The Federal Reserve Bank of New York is poised to unveil a proof-of-concept for “regulated liability networks” — an experiment around tracking and transmitting tokenized debt issued by an array of regulated financial institutions.
Major lenders Citi, Bank of America, BNY Mellon and HSBC, alongside payments specialists Mastercard and Swift, are involved in the test, which will be announced early next week, according to four people familiar with the matter. A white paper expounding the benefits of RLN also will be published, the sources added.
In the race to establish new digital forms of money, RLN represent a potential alternative to unregulated tokens, like bitcoin, but also to the central bank digital currencies that many of the world’s central banks are exploring.

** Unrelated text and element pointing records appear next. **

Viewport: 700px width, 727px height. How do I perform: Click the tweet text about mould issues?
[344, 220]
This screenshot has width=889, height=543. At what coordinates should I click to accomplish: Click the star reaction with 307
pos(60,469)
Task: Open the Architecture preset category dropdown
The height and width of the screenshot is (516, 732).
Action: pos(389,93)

The premise is that central bank money, commercial bank money and electronic money — issued by regulated non-bank payment firms — could all exist on the same distributed ledger.
The pending RLN announcement comes on the heels of a recently unveiled digital dollar pilot aimed at using interoperable blockchains for near-instant cross-border payments and clearing. And on Nov. 10, the New York Fed announced a joint experiment with the Monetary Authority of Singapore, the city-state's financial regulator, to test how wholesale CBDCs could streamline cross-border payments involving multiple currencies.

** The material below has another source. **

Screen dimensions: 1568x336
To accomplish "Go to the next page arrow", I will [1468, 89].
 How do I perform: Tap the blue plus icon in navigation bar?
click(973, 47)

The news comes as chaos reigns supreme in unregulated crypto markets, following the stunning collapse of Sam Bankman-Fried’s exchange FTX.
Tony McLaughlin, an executive at Citi focused on emerging payments and business development, is a leader in the field of RLNs. In a recent blog post on Citi’s website, he wrote, “It may be possible for central banks and regulators to create a new direction for the regulated sector through a slight pivot in existing CBDC projects and the nascent tokenization of commercial bank money. They may adopt a broader view of the task at hand — not the tokenization of central bank liabilities, but the tokenization of all regulated liabilities on a common platform.”

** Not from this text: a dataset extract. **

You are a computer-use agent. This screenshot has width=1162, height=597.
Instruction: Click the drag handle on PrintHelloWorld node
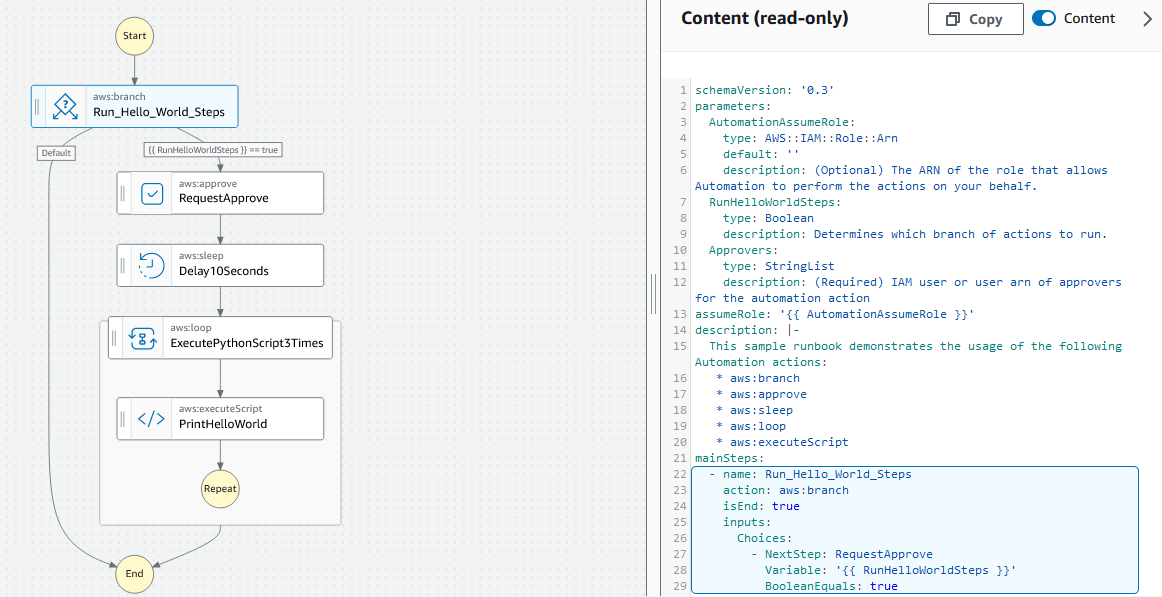click(125, 418)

McLaughlin, who did not respond to a request for comment from The Block, wrote in the blog post that safe digital money needs to be regulated; redeemable at par value on demand; denominated in national currency units; and “an unambiguous legal claim on the regulated issuer.” He suggested that other regulated assets — such as bonds, equities and trade instruments — could also exist on a RLN.
One person familiar with the New York Fed’s plans, who asked not to be named, said, “RLN is one approach to build upon an existing system rather than risk being replaced wholly by alternative systems.”
A spokesperson for the New York Fed declined to comment, as did a spokesperson for Citi. HSBC, Bank of America, BNY Mellon, Mastercard and Swift did not respond to requests for comment.
With additional reporting from Colin Wilhelm.